Texto fornecido
====
E assim foi que acabei indo parar na urgência do hospital no domingo à noite.

No consultório, depois de confirmar o meu diagnóstico, o médico dá umas orientações gerais. Diz para eu reduzir o peso, mudar a dieta, fazer exercício, reduzir o stress. E aí já é pedir demais. Eu posso refazer tudo na minha vida. Posso perder peso e posso passar a fazer exercício, desses que se faz em academia. Mas stress, não. Não depende de mim. E a essa altura, eu já aprendi que sem stress eu não existo. Sem stress eu fico baiano. Aviso a ele que isso não será possível, que troco dois exercícios por um stress. Ele não discute, sabe que não vai adiantar. Insiste nos outros pontos, e eu concordo. Promessas feitas quando você está morrendo de dor não valem nada, mesmo.

Mas eu não penso nisso na hora. Minha cabeça está ocupada com outra coisa. Pela primeira vez na vida, eu vou tomar soro.

Em quase quatro décadas de vida, eu nunca tinha tomado soro. A não ser para acompanhar alguém, nunca tinha dormido em hospital. As vezes em que fui para um, tudo se resolvia com alguma costura, uma puxada nos ossos quebrados, receita de anti-histamínicos quando tive dengue.

Mas soro, não. Nunca.

Soro, na lembrança de infância que insistiu em permanecer neste velho, é como se fosse a condecoração por uma batalha vencida com muito sacrifício. É um evento especial. Alguém, pela minha lógica infantil, deveria estar muito doente para tomar soro. Soro seria um acontecimento raro na vida de uma pessoa, um momento especial, quase épico.

Por isso chego na enfermaria alegre, quase leve. Vejo as camas vazias e pergunto se todo mundo que estava ali já morr — eu tenho que interromper porque na cama à direita da entrada está uma senhora deitada com cara de aimeudeus; uma senhora mais velha se senta à sua cabeceira. Vai que ela está para morrer, mesmo; eu jamais me perdoaria por essa gafe. Eu posso ser um puto, mas respeito futuros defuntos.
====
Perguntas
• 1. No texto sobre a ida ao hospital, como fica em forma de lista o parágrafo que começa com "Em quase quatro décadas de vida", mantendo seus fatos principais?
• 2. As afirmações a seguir concordam com o texto sobre a ida ao hospital? (a) O narrador aceita a orientação do médico de reduzir o stress. (b) O narrador nunca tinha tomado soro antes. (c) Não havia ninguém na enfermaria quando o narrador chegou.
• 3. Como o texto sobre a ida ao hospital pode continuar a partir da última frase apresentada?

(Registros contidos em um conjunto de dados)
====
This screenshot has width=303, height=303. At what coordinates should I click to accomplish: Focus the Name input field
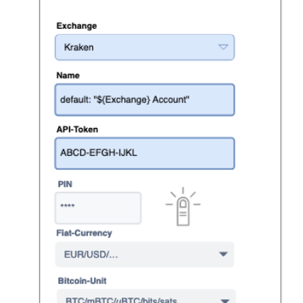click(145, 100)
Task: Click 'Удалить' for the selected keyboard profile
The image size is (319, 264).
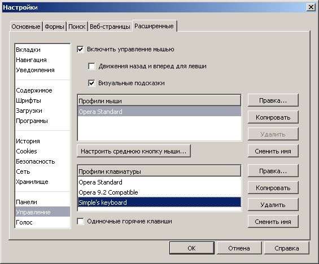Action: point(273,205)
====
Respostas por tarefa
• 1.
- Em quase quatro décadas de vida, nunca tinha tomado soro.
- Só tinha dormido em hospital para acompanhar alguém.
- Nas vezes em que foi a um hospital, tudo se resolveu com alguma costura, uma puxada nos ossos quebrados ou uma receita de anti-histamínicos quando teve dengue.

• 2.
(a) Não: "Aviso a ele que isso não será possível, que troco dois exercícios por um stress."
(b) Sim: "Em quase quatro décadas de vida, eu nunca tinha tomado soro."
(c) Não: "na cama à direita da entrada está uma senhora deitada com cara de aimeudeus"

• 3.
Uma cama é separada de todas as outras por divisórias, e não por biombos retráteis. É para lá que me encaminho, feliz, enquanto pergunto à enfermeira se posso deitar nela.

Ela hesita:

— Olha, aquela cama é para os pacientes que precisam ficar em isolamento…

Dou meia-volta imediatamente.

— É, vou ficar por aqui, mesmo.

Deito na cama e espero. Ela não é exatamente confortável. Peço um travesseiro à enfermeira. Faço o meu melhor sorriso — aquele que diz “olha como eu sou bonzinho e eu quero uma coisa e sei que você vai fazer para mim porque se sentiria muito mal me se me decepcionasse”. Sempre dá certo.

— A gente não tem travesseiro na enfermaria…

Quase sempre.

— Mas posso te conseguir um cobertor.

Certo, vamos declarar isso um empate.

Ela traz o cobertor e me ajuda a tirar o plástico. Eu estou tão contente que esqueço mesmo de fazer o que sempre faço em clínicas e hospitais: olhar os peitos da enfermeira para avaliar o material. Enfermeiras são sexies. Elas cuidam da gente. Enfermeiras são o contrário de policiais; aquelas seduzem pela autoridade que representam; estas, por uma delicadeza presumida — que, para ser sincero, eu raramente vejo em enfermeiras cansadas do seu plantão. (Esse julgamento sobre autoridade vale para policiais militares, apenas. Guardas municipais não são sexies. Elas usam cacetetes. Podem ter idéias esquisitas. PMs são mais confiáveis.)

Depois que meu corpo é massacrado por agulhas, às quais resisto com o sorriso beatífico de quem vai tomar soro pela primeira vez na vida, a enfermeira finalmente injeta o tubo na minha mão.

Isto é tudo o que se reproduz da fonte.